*Dataset records*.

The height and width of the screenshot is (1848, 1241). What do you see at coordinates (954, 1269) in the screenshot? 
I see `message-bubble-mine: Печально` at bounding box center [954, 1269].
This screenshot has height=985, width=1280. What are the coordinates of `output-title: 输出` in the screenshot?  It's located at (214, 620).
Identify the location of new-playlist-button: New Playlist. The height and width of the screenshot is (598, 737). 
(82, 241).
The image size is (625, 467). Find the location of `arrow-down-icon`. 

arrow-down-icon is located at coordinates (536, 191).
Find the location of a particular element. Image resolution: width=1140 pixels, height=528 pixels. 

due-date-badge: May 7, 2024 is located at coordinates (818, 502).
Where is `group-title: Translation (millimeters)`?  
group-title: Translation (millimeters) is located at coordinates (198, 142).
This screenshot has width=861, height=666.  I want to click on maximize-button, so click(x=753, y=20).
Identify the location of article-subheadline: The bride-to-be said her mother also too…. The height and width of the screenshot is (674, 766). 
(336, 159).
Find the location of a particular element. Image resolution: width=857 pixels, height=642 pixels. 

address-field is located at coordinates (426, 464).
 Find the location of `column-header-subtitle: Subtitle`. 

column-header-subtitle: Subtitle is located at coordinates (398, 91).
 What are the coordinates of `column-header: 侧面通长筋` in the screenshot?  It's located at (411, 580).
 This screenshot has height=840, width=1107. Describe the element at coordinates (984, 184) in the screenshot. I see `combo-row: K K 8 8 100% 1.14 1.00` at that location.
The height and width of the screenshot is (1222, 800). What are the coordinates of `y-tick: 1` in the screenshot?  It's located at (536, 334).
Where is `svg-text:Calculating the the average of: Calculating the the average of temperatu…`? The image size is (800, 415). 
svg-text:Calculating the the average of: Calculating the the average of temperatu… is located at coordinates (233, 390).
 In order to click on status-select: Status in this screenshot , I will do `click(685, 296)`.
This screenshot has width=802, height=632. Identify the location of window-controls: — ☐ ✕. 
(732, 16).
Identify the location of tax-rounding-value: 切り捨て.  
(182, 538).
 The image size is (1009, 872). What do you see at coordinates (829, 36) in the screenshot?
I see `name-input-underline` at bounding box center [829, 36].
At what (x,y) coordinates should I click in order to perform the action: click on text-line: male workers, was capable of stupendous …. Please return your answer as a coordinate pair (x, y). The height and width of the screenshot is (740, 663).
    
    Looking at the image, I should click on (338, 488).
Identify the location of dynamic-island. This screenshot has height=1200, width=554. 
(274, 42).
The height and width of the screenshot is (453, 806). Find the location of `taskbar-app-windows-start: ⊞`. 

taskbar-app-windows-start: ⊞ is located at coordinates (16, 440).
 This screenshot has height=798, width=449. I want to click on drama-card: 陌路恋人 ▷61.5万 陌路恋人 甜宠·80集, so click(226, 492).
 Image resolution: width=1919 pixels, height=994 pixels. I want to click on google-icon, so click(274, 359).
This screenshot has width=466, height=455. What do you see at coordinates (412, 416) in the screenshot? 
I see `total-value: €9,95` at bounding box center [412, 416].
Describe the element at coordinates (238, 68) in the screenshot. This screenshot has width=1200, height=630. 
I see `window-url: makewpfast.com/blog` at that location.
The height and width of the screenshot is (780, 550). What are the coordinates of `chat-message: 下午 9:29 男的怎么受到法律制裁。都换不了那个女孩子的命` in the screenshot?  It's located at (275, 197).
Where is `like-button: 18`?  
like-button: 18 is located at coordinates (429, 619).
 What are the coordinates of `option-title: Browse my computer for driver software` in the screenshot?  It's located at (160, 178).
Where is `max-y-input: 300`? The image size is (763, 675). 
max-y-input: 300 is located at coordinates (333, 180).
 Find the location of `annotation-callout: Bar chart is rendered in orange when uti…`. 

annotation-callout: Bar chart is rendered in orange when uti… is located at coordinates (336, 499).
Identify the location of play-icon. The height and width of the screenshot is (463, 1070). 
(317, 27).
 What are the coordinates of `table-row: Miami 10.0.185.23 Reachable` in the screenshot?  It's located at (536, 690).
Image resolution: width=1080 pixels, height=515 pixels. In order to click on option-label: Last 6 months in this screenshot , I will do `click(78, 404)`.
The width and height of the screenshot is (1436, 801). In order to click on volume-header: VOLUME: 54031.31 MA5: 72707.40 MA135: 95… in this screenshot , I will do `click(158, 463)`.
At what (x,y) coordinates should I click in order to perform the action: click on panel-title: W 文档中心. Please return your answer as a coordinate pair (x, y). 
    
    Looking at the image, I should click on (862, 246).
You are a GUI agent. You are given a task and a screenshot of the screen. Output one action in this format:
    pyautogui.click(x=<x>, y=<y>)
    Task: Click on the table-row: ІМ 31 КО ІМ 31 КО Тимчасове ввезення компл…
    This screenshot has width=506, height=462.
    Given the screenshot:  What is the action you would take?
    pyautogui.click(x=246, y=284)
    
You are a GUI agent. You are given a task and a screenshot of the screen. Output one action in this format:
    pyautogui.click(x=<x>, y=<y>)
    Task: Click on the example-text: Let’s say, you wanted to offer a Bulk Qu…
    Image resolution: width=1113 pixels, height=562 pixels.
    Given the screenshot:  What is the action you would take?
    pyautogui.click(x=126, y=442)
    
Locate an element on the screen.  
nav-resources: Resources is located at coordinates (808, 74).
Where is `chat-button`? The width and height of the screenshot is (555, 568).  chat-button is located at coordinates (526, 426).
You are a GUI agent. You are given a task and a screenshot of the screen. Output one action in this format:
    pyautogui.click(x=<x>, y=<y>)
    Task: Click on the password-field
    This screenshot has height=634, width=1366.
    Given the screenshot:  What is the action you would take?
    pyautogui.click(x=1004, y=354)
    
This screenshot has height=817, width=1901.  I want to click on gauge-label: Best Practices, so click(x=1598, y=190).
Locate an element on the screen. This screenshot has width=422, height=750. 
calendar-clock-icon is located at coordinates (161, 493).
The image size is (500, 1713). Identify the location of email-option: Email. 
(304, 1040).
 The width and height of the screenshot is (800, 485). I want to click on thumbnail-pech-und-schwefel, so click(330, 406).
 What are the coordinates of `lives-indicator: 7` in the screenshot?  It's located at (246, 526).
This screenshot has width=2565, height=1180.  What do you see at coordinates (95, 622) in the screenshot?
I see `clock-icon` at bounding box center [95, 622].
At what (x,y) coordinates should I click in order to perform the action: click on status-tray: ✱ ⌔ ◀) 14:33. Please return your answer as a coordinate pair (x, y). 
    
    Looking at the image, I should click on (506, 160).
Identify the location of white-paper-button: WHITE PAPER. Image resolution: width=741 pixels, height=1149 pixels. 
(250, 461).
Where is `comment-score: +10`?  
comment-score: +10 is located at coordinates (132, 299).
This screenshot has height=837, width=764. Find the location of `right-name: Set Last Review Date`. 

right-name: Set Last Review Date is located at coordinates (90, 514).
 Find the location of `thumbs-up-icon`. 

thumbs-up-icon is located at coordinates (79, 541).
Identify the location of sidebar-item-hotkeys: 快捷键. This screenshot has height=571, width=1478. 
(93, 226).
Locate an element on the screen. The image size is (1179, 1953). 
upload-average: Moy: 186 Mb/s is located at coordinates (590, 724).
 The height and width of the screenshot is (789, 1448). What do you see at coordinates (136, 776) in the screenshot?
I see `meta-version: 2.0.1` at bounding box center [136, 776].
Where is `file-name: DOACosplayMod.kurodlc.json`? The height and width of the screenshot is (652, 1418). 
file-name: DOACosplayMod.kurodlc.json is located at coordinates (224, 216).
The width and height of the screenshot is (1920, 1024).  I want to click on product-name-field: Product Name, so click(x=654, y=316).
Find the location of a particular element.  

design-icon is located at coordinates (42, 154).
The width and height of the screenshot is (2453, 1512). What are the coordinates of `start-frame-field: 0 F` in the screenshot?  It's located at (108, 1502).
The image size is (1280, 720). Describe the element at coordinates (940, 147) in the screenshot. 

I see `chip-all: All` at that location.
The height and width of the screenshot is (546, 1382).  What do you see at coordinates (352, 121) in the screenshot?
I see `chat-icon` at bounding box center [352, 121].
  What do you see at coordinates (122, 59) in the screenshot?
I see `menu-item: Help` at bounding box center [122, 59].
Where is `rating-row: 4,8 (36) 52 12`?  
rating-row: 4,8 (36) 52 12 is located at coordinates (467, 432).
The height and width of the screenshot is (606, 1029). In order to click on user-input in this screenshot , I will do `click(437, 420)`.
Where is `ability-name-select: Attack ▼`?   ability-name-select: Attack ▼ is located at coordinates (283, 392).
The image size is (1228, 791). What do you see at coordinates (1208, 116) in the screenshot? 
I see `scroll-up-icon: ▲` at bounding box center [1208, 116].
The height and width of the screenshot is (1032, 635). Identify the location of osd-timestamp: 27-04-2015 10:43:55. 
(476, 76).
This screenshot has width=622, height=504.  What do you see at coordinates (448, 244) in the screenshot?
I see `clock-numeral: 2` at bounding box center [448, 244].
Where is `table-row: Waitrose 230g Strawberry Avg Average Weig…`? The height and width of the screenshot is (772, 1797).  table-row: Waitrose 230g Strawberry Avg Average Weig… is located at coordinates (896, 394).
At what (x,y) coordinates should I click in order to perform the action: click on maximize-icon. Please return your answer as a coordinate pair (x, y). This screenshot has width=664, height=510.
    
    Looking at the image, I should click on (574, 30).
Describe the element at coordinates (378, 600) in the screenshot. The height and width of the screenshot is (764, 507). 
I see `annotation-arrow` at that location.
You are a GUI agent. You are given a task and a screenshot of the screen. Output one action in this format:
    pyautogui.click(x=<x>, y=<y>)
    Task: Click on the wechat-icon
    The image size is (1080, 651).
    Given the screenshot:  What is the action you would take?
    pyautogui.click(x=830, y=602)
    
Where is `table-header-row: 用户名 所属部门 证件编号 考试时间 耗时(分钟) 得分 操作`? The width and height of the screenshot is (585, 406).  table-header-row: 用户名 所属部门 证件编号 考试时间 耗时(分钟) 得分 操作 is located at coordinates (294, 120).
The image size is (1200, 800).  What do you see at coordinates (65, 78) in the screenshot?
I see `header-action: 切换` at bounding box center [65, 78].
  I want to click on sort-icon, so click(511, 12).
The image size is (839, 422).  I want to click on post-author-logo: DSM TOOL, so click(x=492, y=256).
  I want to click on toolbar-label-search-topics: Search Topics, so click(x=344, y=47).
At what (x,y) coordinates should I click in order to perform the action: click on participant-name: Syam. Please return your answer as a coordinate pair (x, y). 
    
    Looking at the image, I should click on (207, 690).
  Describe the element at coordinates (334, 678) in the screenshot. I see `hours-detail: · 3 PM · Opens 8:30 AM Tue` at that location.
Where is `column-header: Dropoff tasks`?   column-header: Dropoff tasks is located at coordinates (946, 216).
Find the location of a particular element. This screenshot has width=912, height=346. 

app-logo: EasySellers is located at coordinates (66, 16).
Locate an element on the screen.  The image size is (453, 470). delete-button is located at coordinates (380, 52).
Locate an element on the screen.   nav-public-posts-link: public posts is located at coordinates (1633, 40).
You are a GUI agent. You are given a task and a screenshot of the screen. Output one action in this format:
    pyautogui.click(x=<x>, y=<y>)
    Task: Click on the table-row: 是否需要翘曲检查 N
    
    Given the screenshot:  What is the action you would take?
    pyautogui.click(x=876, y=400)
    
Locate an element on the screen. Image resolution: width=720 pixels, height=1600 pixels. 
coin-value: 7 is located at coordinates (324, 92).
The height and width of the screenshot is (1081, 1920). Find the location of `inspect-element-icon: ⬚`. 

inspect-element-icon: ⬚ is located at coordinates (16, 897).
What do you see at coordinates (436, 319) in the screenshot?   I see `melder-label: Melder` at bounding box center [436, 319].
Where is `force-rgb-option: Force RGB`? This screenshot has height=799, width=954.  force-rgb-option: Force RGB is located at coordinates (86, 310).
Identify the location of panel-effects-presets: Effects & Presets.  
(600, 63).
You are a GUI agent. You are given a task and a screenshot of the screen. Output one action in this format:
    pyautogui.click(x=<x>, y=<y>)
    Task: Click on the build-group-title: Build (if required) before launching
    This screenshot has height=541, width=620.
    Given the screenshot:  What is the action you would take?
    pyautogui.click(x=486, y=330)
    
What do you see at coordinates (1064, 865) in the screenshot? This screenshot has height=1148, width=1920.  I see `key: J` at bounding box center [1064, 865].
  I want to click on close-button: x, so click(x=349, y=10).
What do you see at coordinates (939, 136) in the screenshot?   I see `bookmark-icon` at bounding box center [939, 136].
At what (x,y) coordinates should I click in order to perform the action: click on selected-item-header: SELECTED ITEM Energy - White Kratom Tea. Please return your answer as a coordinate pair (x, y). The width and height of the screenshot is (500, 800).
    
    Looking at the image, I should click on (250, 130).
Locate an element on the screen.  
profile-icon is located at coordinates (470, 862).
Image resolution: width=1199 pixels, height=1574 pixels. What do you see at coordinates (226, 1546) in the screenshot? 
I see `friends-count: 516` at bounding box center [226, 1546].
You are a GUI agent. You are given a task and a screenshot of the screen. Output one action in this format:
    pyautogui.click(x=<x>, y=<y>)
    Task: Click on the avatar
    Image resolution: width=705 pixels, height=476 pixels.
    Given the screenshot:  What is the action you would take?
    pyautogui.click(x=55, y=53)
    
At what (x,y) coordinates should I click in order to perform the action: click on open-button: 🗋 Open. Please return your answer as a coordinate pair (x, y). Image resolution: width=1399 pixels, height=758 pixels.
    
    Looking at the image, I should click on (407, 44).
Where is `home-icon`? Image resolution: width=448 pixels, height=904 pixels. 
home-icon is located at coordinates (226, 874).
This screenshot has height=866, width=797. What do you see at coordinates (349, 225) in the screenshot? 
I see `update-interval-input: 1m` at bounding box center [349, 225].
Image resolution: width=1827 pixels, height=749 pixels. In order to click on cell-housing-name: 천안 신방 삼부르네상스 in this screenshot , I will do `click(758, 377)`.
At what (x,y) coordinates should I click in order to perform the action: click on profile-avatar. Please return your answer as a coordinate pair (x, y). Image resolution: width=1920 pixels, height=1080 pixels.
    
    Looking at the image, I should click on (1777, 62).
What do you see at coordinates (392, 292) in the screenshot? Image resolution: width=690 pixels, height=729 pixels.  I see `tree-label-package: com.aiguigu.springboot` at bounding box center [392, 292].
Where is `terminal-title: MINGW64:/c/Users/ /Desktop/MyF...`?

*Try it*. Rewrite the data between the line containing "coordinates (946, 216)." and the line containing "coordinates (1633, 40).", inclusive, swapping "particular" for "specific" and leaving everything else unchanged.

*Output below*.
Where is `column-header: Dropoff tasks`?   column-header: Dropoff tasks is located at coordinates (946, 216).
Find the location of a specific element. This screenshot has width=912, height=346. 

app-logo: EasySellers is located at coordinates (66, 16).
Locate an element on the screen.  The image size is (453, 470). delete-button is located at coordinates (380, 52).
Locate an element on the screen.   nav-public-posts-link: public posts is located at coordinates (1633, 40).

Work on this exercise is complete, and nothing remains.